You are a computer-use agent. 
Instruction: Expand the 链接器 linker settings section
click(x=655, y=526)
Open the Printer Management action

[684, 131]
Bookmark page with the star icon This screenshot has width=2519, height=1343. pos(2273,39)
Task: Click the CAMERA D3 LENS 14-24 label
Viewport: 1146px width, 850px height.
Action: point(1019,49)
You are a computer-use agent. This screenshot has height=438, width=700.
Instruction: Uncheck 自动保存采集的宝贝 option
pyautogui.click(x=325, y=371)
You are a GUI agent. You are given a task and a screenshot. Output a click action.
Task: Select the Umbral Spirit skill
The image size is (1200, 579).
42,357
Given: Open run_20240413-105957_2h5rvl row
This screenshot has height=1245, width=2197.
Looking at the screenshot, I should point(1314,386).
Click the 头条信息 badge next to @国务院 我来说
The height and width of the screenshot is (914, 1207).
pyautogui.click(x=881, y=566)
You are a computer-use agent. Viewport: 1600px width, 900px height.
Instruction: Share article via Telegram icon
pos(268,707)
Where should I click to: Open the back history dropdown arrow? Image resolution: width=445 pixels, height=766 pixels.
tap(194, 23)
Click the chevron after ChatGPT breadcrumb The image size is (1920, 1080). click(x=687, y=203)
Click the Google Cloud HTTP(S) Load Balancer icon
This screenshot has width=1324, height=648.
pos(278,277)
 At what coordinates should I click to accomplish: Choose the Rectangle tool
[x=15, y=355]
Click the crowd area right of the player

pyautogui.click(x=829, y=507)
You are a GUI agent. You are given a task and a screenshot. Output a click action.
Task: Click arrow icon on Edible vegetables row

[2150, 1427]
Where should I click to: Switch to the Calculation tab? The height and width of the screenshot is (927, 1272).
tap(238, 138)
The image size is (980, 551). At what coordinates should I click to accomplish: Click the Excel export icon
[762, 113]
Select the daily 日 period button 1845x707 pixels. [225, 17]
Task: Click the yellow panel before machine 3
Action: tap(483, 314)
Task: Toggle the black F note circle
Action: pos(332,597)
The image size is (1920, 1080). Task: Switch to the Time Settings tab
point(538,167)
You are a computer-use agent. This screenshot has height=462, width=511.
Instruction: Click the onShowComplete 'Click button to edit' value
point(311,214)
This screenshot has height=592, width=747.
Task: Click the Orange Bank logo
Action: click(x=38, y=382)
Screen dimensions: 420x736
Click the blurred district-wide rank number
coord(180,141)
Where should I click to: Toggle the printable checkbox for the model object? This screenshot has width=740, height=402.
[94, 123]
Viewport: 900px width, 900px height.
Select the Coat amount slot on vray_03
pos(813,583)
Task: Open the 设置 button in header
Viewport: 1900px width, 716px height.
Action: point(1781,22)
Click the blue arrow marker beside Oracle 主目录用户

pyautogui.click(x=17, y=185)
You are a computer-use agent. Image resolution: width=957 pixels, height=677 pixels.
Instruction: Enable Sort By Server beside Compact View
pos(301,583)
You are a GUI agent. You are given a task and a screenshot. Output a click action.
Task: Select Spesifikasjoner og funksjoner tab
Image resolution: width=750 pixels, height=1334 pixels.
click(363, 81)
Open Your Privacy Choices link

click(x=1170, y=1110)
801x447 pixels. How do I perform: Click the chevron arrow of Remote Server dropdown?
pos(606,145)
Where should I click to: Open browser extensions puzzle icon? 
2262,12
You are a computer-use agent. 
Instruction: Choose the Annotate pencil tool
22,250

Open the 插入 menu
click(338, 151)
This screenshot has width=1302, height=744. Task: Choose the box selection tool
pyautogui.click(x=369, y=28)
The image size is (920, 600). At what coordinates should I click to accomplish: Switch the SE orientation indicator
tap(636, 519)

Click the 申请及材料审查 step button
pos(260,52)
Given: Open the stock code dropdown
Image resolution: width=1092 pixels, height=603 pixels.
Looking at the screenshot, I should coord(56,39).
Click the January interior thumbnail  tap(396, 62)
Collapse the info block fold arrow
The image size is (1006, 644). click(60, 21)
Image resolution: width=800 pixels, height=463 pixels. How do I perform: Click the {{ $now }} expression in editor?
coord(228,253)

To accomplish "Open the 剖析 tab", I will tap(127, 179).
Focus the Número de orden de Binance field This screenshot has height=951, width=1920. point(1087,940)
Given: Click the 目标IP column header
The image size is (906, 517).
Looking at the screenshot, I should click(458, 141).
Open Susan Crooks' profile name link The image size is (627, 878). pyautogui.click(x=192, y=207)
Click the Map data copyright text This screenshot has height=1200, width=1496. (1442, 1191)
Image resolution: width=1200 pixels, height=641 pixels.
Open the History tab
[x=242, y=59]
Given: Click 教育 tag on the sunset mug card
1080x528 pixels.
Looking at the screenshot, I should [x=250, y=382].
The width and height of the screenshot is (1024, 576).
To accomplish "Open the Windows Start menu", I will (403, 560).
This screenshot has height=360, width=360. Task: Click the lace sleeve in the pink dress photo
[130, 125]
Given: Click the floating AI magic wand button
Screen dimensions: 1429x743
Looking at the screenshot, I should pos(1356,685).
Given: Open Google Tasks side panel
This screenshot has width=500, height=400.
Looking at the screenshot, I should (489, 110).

● The request: Starting at the line that contains "Where should I click to: Open browser" and stopping after the line that contains "click(338, 151)", rewrite every line of the records in that span, requests included. Scale each coordinate in the answers by 1.1 and round to whole numbers, with halves rounding up, while leaving every number in the requests unchanged.

● Final result:
Where should I click to: Open browser extensions puzzle icon? 
2488,13
You are a computer-use agent. 
Instruction: Choose the Annotate pencil tool
24,275

Open the 插入 menu
click(372, 166)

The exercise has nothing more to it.